→ **Task inputs**
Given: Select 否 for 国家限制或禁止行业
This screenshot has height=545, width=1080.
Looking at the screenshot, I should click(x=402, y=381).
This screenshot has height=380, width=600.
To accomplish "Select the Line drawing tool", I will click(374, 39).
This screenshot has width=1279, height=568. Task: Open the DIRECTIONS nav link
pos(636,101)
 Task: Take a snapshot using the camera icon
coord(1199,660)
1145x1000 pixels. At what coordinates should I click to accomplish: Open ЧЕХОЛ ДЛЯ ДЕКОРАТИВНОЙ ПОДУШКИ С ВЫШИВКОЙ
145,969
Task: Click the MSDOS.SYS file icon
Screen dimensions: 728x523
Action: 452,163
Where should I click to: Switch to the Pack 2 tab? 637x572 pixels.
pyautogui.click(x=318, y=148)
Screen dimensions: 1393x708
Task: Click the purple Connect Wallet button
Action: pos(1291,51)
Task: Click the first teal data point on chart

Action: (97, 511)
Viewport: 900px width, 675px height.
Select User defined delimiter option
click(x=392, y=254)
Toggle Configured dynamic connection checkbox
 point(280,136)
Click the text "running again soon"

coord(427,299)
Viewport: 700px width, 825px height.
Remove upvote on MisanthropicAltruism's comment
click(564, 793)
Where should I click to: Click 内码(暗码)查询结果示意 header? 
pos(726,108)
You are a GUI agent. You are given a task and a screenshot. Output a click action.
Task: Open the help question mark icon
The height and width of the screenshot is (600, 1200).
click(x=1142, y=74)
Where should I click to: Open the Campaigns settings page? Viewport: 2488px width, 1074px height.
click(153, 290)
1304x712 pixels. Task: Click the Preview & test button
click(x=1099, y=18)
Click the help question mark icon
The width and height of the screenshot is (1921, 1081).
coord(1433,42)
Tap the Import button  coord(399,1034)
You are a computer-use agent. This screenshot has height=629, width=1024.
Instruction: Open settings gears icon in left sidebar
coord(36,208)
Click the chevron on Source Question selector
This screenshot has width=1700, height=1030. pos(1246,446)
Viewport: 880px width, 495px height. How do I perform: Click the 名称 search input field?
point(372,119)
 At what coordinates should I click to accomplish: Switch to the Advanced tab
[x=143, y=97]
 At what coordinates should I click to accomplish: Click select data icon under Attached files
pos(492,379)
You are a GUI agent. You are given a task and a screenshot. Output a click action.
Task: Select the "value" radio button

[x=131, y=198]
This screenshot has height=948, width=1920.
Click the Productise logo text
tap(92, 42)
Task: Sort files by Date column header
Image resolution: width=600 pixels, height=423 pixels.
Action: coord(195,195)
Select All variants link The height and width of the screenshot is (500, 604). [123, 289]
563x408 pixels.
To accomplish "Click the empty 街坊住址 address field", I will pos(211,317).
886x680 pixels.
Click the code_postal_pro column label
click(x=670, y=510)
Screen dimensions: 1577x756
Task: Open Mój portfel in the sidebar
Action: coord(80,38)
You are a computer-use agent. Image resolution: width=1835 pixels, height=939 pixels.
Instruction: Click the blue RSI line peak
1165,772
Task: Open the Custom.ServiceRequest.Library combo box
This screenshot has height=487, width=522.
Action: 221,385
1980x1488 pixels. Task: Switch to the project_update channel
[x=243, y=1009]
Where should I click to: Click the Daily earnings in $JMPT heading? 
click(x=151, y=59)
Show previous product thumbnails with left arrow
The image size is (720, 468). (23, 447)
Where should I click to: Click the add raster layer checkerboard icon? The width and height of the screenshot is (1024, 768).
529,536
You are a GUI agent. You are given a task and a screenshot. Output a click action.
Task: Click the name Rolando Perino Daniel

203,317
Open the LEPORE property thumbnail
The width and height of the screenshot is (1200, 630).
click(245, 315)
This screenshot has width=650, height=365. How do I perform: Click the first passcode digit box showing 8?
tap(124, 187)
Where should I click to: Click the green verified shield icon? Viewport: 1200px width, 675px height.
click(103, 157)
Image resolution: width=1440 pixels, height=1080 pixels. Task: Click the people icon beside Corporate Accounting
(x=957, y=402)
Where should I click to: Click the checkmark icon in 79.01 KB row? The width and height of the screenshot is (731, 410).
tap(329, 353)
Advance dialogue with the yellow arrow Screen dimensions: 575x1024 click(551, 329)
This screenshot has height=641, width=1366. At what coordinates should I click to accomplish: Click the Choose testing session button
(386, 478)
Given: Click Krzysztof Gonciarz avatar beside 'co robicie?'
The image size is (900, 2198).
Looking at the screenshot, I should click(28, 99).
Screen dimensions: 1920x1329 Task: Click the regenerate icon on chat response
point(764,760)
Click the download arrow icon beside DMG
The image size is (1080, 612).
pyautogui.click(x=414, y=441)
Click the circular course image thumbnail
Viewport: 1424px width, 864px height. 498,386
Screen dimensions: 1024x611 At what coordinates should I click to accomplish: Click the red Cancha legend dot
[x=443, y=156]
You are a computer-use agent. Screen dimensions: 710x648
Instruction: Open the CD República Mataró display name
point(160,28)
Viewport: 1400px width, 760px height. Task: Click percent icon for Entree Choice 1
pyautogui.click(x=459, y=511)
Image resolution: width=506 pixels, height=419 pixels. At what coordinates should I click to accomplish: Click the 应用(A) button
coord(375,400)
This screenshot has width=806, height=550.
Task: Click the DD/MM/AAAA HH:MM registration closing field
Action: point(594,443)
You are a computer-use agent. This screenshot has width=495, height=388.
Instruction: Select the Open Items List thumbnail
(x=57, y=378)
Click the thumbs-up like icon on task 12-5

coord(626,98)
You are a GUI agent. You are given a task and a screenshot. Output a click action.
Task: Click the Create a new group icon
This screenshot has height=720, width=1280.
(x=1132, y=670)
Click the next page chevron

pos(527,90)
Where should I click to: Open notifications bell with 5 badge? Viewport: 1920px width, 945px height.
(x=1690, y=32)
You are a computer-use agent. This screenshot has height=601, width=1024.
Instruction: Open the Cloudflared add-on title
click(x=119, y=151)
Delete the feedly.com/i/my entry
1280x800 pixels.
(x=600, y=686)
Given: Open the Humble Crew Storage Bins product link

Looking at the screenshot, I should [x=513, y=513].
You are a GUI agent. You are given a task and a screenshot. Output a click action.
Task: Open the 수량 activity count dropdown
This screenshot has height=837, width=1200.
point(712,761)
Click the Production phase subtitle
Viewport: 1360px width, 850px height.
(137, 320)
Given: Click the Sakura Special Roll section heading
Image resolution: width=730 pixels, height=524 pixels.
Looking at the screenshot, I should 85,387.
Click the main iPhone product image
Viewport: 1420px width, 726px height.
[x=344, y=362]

→ **Aim of the task**
Each line of the records that holds the word "help" should be copied out.

→ **Solved exercise**
Task: Open the help question mark icon
Click the help question mark icon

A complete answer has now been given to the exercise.